Helen Toner, a former OpenAI board member and the director of strategy at Georgetown’s Center for Security and Emerging Technology, is worried Congress might react in a “knee-jerk” way where it concerns AI policymaking, should the status quo not change.
“Congress right now — I don’t know if anyone’s noticed — is not super functional, not super good at passing laws, unless there’s a massive crisis,” Toner said at TechCrunch’s StrictlyVC event in Washington, D.C. on Tuesday “AI is going to be a big, powerful technology — something will go wrong at some point. And if the only laws that we’re getting are being made in a knee-jerk way, in reaction to a big crisis, is that going to be productive?”
Toner’s comments, which come ahead of a White House-sponsored summit Thursday on the ways in which AI is being used to support American innovation, highlight the longstanding gridlock in U.S. AI policy.
In 2023, President Joe Biden signed an executive order that implemented certain consumer protections regarding AI and required that developers of AI systems share safety test results with relevant government agencies. Earlier that same year, the National Institute of Standards and Technology, which establishes federal technology standards, published a roadmap for identifying and mitigating the emerging risks of AI.
But Congress has yet to pass legislation on AI — or even propose any law as comprehensive as regulations like the EU’s recently enacted AI Act. And with 2024 a major election year, it’s unlikely that will change any time soon.
As a report from the Brookings Institute notes, the vacuum in federal rulemaking has led to a rush to fill the gap by state and local governments. In 2023, state legislators introduced over 440% more AI-related bills than in 2022; close to 400 new state-level AI laws have been proposed in recent months, according to the lobbying group TechNet.
Lawmakers in California last month advanced roughly 30 new bills on AI aimed at protecting consumers and jobs. Colorado recently approved a measure that requires AI companies to use “reasonable care” while developing the tech to avoid discrimination. And in March, Tennessee governor Bill Lee signed into law the ELVIS Act, which prohibits AI cloning of musicians’ voices or likenesses without their explicit consent.
The patchwork of rules threatens to foster uncertainty for industry and consumers alike.
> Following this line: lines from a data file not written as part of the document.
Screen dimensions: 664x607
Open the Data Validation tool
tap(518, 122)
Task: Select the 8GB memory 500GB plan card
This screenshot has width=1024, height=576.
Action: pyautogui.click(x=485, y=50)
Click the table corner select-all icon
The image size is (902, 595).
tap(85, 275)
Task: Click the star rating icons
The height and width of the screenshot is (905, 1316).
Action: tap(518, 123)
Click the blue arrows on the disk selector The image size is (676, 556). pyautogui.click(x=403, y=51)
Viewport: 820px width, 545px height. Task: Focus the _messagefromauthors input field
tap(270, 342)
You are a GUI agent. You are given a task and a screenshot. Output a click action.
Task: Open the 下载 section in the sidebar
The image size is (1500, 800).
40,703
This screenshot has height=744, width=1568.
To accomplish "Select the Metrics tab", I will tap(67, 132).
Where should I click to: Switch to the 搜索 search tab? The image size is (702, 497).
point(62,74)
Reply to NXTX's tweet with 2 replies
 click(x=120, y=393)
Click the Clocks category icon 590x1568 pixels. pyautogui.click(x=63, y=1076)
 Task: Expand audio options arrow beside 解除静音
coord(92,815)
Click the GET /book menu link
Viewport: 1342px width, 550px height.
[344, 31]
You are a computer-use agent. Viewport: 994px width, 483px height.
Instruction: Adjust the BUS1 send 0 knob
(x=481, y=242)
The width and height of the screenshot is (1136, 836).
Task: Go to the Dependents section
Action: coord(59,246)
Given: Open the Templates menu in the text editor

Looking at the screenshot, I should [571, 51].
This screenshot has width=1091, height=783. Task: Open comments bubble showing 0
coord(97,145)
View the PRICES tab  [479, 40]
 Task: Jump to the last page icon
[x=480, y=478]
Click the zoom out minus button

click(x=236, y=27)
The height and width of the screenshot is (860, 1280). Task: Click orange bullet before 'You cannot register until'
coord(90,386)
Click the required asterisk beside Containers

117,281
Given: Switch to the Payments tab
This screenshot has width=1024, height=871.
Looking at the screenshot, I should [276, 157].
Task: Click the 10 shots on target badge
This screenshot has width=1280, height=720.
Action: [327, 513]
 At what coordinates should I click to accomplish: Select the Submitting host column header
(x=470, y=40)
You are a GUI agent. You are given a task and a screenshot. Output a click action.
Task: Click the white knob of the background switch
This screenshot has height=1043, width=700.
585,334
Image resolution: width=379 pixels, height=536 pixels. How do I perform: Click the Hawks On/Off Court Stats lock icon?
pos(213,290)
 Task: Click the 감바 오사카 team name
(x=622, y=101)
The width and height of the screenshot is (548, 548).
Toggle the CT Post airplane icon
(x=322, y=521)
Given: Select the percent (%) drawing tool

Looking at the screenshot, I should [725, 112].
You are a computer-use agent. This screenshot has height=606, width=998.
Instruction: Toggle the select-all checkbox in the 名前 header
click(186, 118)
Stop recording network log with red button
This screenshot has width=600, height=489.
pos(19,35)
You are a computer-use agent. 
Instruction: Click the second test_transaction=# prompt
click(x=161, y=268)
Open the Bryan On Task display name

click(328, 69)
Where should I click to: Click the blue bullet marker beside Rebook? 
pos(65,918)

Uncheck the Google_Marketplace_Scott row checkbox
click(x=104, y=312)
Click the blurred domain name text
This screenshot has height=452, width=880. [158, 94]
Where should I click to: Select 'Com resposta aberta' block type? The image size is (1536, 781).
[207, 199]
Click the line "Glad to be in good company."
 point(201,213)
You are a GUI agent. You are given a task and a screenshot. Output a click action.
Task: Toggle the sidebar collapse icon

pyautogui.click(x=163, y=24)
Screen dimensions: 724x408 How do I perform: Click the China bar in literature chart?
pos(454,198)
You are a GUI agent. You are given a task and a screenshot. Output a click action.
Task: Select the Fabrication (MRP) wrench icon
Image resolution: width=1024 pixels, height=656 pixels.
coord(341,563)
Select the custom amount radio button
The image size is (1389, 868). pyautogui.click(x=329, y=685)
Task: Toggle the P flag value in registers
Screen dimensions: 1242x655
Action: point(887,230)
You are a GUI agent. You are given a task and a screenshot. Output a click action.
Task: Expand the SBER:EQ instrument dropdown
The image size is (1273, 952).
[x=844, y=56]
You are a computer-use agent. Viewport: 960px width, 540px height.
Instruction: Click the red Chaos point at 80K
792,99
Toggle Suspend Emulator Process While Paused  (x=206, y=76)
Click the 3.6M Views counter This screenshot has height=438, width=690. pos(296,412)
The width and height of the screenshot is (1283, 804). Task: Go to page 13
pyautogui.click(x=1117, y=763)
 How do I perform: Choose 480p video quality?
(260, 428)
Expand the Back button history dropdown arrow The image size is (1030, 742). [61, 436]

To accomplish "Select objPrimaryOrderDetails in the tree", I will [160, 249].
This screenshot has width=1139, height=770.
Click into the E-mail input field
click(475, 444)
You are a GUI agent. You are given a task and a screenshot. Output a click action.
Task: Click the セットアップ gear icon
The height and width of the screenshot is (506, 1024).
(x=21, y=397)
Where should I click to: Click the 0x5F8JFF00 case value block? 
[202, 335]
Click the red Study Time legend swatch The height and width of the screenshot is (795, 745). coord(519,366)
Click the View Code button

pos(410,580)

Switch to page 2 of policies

Consider this example: in many state laws regulating AI, “automated decision making” — a term broadly referring to AI algorithms making some sort of decision, like whether a business receives a loan — is defined differently. Some laws don’t consider decisions “automated” so long as they’re made with some level of human involvement. Others are more strict.
Toner thinks that even a high-level federal mandate would be preferable to the current state of affairs.
“Some of the smarter and more thoughtful actors that I’ve seen in this space are trying to say, OK, what are the pretty light-touch — pretty common-sense — guardrails we can put in place now to make future crises — future big problems — likely less severe, and basically make it less likely that you end up with the need for some kind of rapid and poorly-thought-through response later,” she said.